Problem to solve ▸ From the first line to the last, please print the entries exactly, omitting pictures.

Study material ▸
----

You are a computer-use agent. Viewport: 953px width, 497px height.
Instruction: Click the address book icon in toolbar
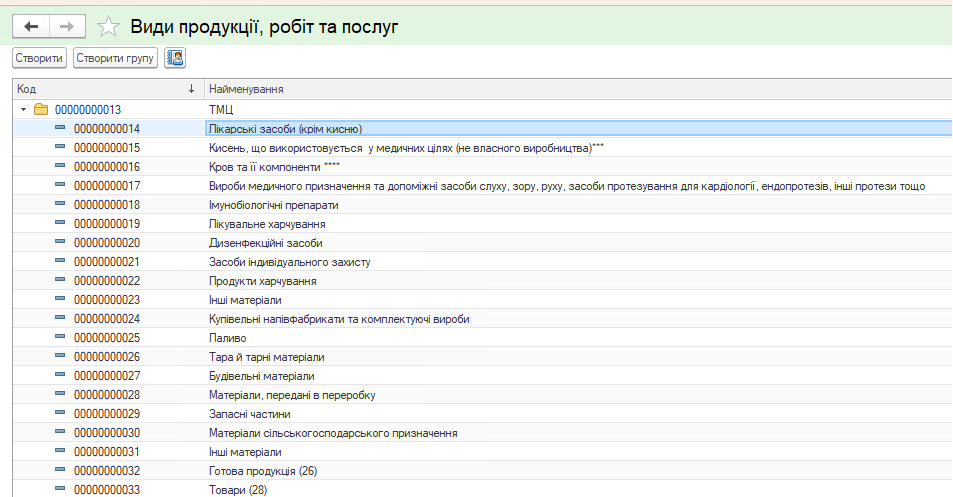coord(175,58)
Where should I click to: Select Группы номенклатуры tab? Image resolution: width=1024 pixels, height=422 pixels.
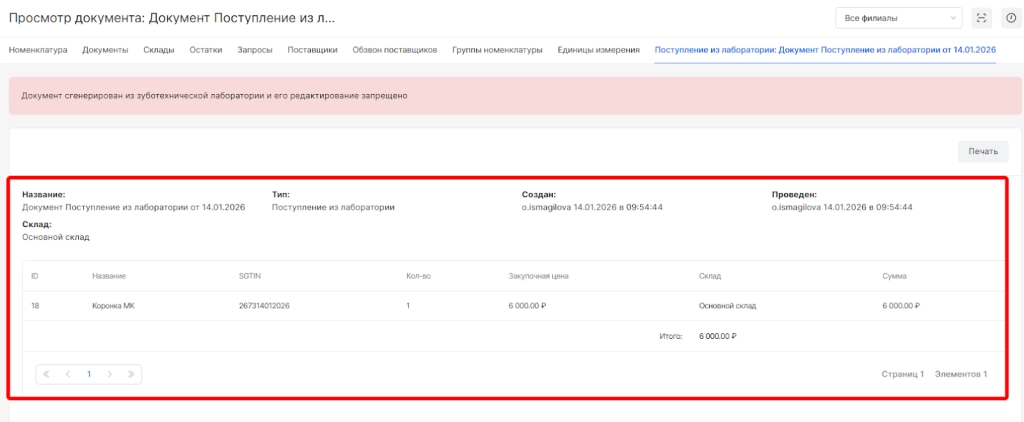(497, 50)
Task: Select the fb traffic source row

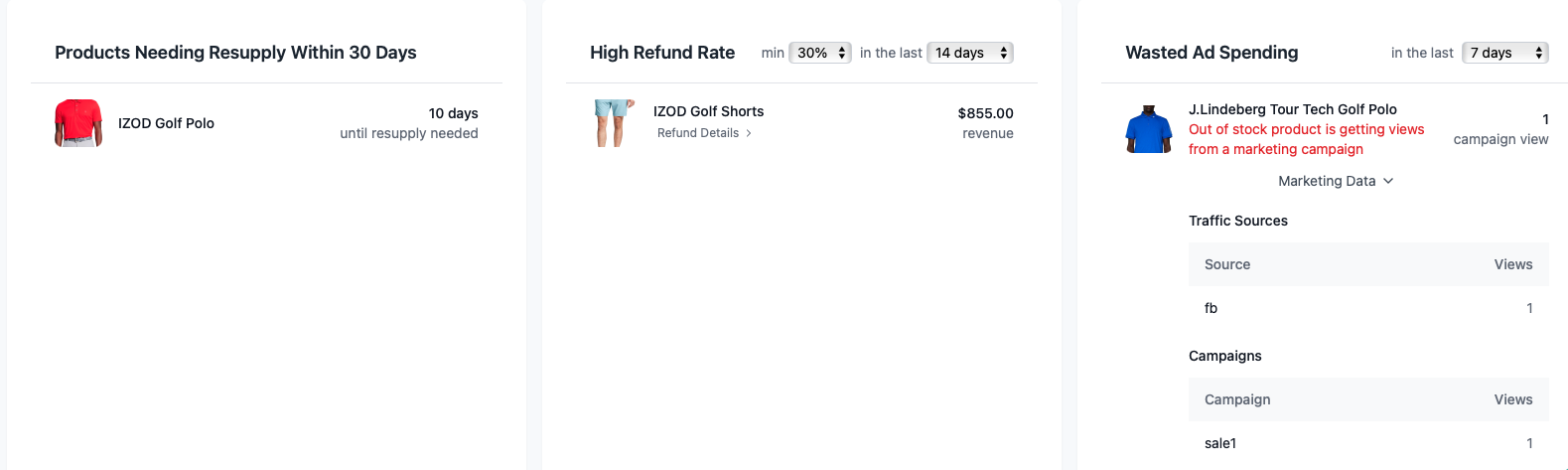Action: (x=1368, y=308)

----

Reply to the exercise ▸
You are a computer-use agent. Viewport: 953px width, 497px height.
Instruction: Click the address book icon in toolbar
coord(175,58)
Where should I click to: Select Группы номенклатуры tab? Image resolution: width=1024 pixels, height=422 pixels.
(497, 50)
Task: Select the fb traffic source row

Action: (x=1368, y=308)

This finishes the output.